Retype all of the data. Every line must match exactly.

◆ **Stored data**
■ ■ ■

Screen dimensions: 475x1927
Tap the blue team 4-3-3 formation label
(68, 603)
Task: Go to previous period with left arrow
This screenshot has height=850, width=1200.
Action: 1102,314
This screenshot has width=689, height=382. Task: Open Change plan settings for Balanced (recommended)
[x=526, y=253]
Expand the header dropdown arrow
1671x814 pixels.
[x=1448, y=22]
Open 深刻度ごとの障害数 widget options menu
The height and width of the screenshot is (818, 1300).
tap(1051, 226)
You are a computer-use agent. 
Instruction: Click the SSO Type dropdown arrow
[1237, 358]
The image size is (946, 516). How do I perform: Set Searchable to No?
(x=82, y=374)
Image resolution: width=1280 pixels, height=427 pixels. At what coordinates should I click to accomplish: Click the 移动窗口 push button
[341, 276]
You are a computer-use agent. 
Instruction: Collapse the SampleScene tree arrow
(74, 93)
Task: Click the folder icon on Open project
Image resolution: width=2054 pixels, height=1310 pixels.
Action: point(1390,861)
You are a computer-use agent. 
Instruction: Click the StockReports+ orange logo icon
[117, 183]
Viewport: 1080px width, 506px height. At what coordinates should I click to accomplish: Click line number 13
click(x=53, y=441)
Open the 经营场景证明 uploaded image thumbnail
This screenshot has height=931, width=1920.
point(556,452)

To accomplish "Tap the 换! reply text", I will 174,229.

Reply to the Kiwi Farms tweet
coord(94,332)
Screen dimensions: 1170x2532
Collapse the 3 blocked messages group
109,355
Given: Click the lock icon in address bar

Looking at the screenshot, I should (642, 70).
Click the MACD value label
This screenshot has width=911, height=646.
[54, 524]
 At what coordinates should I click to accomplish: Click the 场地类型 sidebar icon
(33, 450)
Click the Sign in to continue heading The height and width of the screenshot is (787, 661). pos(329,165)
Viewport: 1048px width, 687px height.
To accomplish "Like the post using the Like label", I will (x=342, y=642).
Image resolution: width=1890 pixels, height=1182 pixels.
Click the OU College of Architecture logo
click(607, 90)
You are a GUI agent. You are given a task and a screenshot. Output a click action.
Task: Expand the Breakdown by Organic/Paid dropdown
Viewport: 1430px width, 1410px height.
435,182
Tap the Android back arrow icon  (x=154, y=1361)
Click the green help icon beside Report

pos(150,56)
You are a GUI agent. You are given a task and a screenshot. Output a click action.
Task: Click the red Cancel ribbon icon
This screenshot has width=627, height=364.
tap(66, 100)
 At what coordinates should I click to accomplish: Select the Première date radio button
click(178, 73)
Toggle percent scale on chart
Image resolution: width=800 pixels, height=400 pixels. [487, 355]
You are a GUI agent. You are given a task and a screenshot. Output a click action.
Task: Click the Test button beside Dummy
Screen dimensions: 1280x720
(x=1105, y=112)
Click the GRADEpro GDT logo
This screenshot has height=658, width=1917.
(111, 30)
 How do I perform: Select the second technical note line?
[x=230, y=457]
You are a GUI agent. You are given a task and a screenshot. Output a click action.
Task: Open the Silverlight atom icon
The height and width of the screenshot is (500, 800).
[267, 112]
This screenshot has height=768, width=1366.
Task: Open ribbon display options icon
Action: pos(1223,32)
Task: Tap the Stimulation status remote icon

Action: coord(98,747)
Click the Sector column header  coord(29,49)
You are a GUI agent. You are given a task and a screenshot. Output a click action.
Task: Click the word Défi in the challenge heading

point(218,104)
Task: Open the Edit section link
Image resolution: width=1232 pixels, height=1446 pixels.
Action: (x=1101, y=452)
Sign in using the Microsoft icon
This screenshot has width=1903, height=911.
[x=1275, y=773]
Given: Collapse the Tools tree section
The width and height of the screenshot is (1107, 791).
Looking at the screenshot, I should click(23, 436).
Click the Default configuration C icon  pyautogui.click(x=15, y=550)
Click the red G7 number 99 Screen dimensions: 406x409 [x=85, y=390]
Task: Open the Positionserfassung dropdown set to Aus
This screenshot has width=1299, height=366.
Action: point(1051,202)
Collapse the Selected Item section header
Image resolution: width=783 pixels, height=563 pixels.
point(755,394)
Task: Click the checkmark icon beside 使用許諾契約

■ ■ ■

◆ **SOLUTION TO THE EXERCISE**
Screen dimensions: 475x1927
Tap the blue team 4-3-3 formation label
(68, 603)
Task: Go to previous period with left arrow
This screenshot has height=850, width=1200.
Action: 1102,314
This screenshot has width=689, height=382. Task: Open Change plan settings for Balanced (recommended)
[x=526, y=253]
Expand the header dropdown arrow
1671x814 pixels.
[x=1448, y=22]
Open 深刻度ごとの障害数 widget options menu
The height and width of the screenshot is (818, 1300).
tap(1051, 226)
You are a computer-use agent. 
Instruction: Click the SSO Type dropdown arrow
[1237, 358]
The image size is (946, 516). How do I perform: Set Searchable to No?
(x=82, y=374)
Image resolution: width=1280 pixels, height=427 pixels. At what coordinates should I click to accomplish: Click the 移动窗口 push button
[341, 276]
You are a computer-use agent. 
Instruction: Collapse the SampleScene tree arrow
(74, 93)
Task: Click the folder icon on Open project
Image resolution: width=2054 pixels, height=1310 pixels.
Action: point(1390,861)
You are a computer-use agent. 
Instruction: Click the StockReports+ orange logo icon
[117, 183]
Viewport: 1080px width, 506px height. At what coordinates should I click to accomplish: Click line number 13
click(x=53, y=441)
Open the 经营场景证明 uploaded image thumbnail
This screenshot has height=931, width=1920.
point(556,452)

To accomplish "Tap the 换! reply text", I will 174,229.

Reply to the Kiwi Farms tweet
coord(94,332)
Screen dimensions: 1170x2532
Collapse the 3 blocked messages group
109,355
Given: Click the lock icon in address bar

Looking at the screenshot, I should (642, 70).
Click the MACD value label
This screenshot has width=911, height=646.
[54, 524]
 At what coordinates should I click to accomplish: Click the 场地类型 sidebar icon
(33, 450)
Click the Sign in to continue heading The height and width of the screenshot is (787, 661). pos(329,165)
Viewport: 1048px width, 687px height.
To accomplish "Like the post using the Like label", I will (x=342, y=642).
Image resolution: width=1890 pixels, height=1182 pixels.
Click the OU College of Architecture logo
click(607, 90)
You are a GUI agent. You are given a task and a screenshot. Output a click action.
Task: Expand the Breakdown by Organic/Paid dropdown
Viewport: 1430px width, 1410px height.
435,182
Tap the Android back arrow icon  (x=154, y=1361)
Click the green help icon beside Report

pos(150,56)
You are a GUI agent. You are given a task and a screenshot. Output a click action.
Task: Click the red Cancel ribbon icon
This screenshot has width=627, height=364.
tap(66, 100)
 At what coordinates should I click to accomplish: Select the Première date radio button
click(178, 73)
Toggle percent scale on chart
Image resolution: width=800 pixels, height=400 pixels. [487, 355]
You are a GUI agent. You are given a task and a screenshot. Output a click action.
Task: Click the Test button beside Dummy
Screen dimensions: 1280x720
(x=1105, y=112)
Click the GRADEpro GDT logo
This screenshot has height=658, width=1917.
(111, 30)
 How do I perform: Select the second technical note line?
[x=230, y=457]
You are a GUI agent. You are given a task and a screenshot. Output a click action.
Task: Open the Silverlight atom icon
The height and width of the screenshot is (500, 800).
[267, 112]
This screenshot has height=768, width=1366.
Task: Open ribbon display options icon
Action: pos(1223,32)
Task: Tap the Stimulation status remote icon

Action: coord(98,747)
Click the Sector column header  coord(29,49)
You are a GUI agent. You are given a task and a screenshot. Output a click action.
Task: Click the word Défi in the challenge heading

point(218,104)
Task: Open the Edit section link
Image resolution: width=1232 pixels, height=1446 pixels.
Action: (x=1101, y=452)
Sign in using the Microsoft icon
This screenshot has width=1903, height=911.
[x=1275, y=773]
Given: Collapse the Tools tree section
The width and height of the screenshot is (1107, 791).
Looking at the screenshot, I should click(23, 436).
Click the Default configuration C icon  pyautogui.click(x=15, y=550)
Click the red G7 number 99 Screen dimensions: 406x409 [x=85, y=390]
Task: Open the Positionserfassung dropdown set to Aus
This screenshot has width=1299, height=366.
Action: point(1051,202)
Collapse the Selected Item section header
Image resolution: width=783 pixels, height=563 pixels.
point(755,394)
Task: Click the checkmark icon beside 使用許諾契約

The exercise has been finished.